The composer and conductor, who was born in Padua in 1846 and died in his home town in 1930, studied with Antonio Jorich and Pietro Bresciani in Padua and with Antonio Buzzolla at the conservatory in Venice. His first opera Don Pedro di Portogallo was published in Padua in 1868. In 1879 Drigo was appointed conductor of the Italian Opera in St. Petersburg, where his comic opera La moglie rapita premiered in 1884, and in 1886 he took over the post of conductor and composer of the Imperial Ballet. He conducted the premieres of The Sleeping Beauty, The Nutcracker and Raymonda, and for the St Petersburg premiere of Swan Lake he orchestrated some of Tchaikovsky's piano pieces, which were added to the score. He also composed a number of ballet pieces, of which Arlekinada (also known as Les millions d'Arlequin) became the most famous. The once celebrated Serenade from this ballet choreographed by Marius Petipa in 1900 was published in all kinds of arrangements. Other ballet scores include Le Tailsman (for St Petersburg in 1889), La côte d'azur (for Monte Carlo, 1895) and Le porte-bonheur (for Milan, 1908).

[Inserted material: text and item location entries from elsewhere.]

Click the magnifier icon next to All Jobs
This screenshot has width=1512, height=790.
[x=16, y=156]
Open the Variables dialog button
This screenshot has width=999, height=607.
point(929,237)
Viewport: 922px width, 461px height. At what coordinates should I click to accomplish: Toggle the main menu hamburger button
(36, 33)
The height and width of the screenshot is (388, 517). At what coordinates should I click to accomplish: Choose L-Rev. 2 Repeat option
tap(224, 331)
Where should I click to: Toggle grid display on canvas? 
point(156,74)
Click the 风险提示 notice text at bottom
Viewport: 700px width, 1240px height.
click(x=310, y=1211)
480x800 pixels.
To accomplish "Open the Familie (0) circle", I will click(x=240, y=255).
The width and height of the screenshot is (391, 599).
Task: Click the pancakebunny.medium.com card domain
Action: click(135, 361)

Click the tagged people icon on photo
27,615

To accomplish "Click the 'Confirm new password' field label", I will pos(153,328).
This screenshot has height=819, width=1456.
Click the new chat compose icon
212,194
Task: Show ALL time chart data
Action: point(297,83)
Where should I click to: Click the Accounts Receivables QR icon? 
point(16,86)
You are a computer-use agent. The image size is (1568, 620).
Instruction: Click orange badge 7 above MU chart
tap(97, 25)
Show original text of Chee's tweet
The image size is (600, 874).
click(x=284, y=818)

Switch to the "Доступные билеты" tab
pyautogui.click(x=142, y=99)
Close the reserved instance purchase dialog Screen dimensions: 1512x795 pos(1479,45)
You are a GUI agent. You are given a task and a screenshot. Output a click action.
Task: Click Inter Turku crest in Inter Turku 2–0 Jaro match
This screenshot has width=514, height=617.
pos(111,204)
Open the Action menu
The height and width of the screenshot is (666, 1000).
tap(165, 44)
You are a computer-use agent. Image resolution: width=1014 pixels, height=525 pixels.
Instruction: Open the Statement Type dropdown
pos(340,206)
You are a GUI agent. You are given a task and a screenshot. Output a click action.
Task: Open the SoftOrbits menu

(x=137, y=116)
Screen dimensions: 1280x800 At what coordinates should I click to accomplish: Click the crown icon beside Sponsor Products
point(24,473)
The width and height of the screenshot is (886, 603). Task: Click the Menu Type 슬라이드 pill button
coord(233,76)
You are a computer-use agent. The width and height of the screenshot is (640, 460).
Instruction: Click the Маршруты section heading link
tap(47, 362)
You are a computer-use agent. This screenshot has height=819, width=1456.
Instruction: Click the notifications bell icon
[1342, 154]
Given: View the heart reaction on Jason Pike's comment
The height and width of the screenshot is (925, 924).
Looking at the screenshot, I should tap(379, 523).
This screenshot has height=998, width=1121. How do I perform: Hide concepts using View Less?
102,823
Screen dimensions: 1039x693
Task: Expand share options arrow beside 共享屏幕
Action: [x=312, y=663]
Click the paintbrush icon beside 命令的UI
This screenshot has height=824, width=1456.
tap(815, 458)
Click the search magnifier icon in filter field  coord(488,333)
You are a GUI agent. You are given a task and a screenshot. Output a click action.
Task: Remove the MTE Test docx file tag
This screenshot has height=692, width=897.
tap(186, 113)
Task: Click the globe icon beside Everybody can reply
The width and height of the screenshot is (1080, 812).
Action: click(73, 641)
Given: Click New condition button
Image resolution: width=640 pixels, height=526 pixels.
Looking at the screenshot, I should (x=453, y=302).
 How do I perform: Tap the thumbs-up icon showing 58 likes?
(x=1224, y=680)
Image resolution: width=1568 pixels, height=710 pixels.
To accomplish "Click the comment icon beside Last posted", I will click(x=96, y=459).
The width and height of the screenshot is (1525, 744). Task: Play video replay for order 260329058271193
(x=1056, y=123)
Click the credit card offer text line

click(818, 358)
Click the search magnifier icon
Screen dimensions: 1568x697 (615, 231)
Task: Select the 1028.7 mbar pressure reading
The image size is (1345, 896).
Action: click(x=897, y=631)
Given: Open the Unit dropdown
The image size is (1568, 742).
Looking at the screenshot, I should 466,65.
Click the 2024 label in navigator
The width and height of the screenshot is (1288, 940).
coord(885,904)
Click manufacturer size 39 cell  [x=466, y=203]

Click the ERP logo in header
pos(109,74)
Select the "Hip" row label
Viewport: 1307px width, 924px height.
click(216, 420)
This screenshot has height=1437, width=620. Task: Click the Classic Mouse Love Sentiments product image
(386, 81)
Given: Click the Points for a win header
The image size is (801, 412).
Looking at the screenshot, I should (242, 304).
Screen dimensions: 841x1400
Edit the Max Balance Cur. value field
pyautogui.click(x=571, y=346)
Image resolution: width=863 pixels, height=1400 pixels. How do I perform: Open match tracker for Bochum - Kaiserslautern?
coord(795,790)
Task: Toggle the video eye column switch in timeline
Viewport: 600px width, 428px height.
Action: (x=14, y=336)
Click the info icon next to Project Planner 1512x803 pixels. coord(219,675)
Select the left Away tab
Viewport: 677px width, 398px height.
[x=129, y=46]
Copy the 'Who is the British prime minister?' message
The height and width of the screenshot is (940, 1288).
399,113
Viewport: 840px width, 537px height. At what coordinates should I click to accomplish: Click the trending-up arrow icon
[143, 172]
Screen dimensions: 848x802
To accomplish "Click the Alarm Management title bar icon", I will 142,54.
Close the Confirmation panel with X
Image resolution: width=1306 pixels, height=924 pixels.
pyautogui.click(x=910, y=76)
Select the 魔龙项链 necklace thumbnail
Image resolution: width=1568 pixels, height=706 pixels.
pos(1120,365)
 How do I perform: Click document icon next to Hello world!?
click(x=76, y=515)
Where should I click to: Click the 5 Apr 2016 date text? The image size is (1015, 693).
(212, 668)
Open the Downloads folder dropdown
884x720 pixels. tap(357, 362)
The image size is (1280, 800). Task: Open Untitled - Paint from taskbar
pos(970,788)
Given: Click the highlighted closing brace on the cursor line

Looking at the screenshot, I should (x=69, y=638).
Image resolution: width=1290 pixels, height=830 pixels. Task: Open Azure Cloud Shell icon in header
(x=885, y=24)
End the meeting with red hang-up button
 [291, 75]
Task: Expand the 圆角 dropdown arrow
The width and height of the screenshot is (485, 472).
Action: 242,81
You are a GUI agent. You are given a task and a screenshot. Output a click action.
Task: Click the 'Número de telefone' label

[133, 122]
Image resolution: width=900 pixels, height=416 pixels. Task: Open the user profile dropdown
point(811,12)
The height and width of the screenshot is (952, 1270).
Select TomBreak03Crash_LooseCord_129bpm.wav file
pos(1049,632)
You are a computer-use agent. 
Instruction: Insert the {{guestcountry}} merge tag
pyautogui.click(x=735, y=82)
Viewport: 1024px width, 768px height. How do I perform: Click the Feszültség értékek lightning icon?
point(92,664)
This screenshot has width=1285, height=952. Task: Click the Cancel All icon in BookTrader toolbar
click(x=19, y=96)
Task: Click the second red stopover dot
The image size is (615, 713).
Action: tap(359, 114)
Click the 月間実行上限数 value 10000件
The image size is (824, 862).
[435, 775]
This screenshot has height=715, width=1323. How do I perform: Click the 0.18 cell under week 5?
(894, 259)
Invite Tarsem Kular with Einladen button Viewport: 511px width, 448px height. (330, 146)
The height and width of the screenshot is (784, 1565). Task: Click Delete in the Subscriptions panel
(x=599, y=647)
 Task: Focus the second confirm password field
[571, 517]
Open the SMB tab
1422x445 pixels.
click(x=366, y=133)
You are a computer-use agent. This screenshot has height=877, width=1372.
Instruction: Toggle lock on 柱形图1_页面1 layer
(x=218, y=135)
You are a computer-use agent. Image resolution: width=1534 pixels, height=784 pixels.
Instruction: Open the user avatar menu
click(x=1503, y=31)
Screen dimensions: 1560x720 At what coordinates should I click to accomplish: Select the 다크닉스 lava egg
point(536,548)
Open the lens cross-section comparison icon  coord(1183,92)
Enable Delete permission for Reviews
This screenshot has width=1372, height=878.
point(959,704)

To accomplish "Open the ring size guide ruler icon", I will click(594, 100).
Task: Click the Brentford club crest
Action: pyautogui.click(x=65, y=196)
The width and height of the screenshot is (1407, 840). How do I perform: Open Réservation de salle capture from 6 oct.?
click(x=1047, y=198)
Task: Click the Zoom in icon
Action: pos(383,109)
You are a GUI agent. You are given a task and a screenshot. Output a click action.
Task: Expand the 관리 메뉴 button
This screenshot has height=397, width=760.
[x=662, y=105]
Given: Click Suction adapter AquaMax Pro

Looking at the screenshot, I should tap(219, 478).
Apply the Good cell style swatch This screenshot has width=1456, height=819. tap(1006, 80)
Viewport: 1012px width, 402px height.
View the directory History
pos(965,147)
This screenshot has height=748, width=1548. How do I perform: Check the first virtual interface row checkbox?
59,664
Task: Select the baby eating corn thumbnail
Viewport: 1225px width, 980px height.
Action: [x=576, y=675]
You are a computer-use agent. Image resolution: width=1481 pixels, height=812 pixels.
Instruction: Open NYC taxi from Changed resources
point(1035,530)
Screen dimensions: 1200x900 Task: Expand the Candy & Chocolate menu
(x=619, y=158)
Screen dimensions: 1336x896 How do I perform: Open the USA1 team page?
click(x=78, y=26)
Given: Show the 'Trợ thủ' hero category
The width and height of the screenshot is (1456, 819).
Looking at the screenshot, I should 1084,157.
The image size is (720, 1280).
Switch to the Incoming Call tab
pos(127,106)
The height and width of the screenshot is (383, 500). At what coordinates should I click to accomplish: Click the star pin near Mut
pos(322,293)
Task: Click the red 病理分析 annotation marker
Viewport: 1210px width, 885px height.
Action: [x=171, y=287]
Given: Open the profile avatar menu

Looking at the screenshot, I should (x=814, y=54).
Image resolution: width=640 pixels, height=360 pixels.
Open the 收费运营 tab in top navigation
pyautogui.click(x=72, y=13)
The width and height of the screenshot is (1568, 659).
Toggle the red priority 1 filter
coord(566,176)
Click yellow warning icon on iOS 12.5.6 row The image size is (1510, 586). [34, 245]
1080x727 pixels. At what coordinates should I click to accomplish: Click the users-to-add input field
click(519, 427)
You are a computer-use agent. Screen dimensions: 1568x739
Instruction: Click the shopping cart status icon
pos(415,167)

Drigo also created an impressive series of interludes to existing ballet music by other composers, including a grand pas de deux for Le Corsaire, two variations for La Fille mal gardée, a variation for La Bayadère, a variation and a polacca for Paquita as well as a pas de trois and a variation for Die Puppenfee. Drigo also created fouir additional numbers for Petipa's St Petersburg production of La Sylphide in 1892. In 1920, when working conditions in the young USSR became too difficult, Drigo returned to Padua, where he created two more operas, Flaffy Raffles (1926) and Il garofano bianco (1929).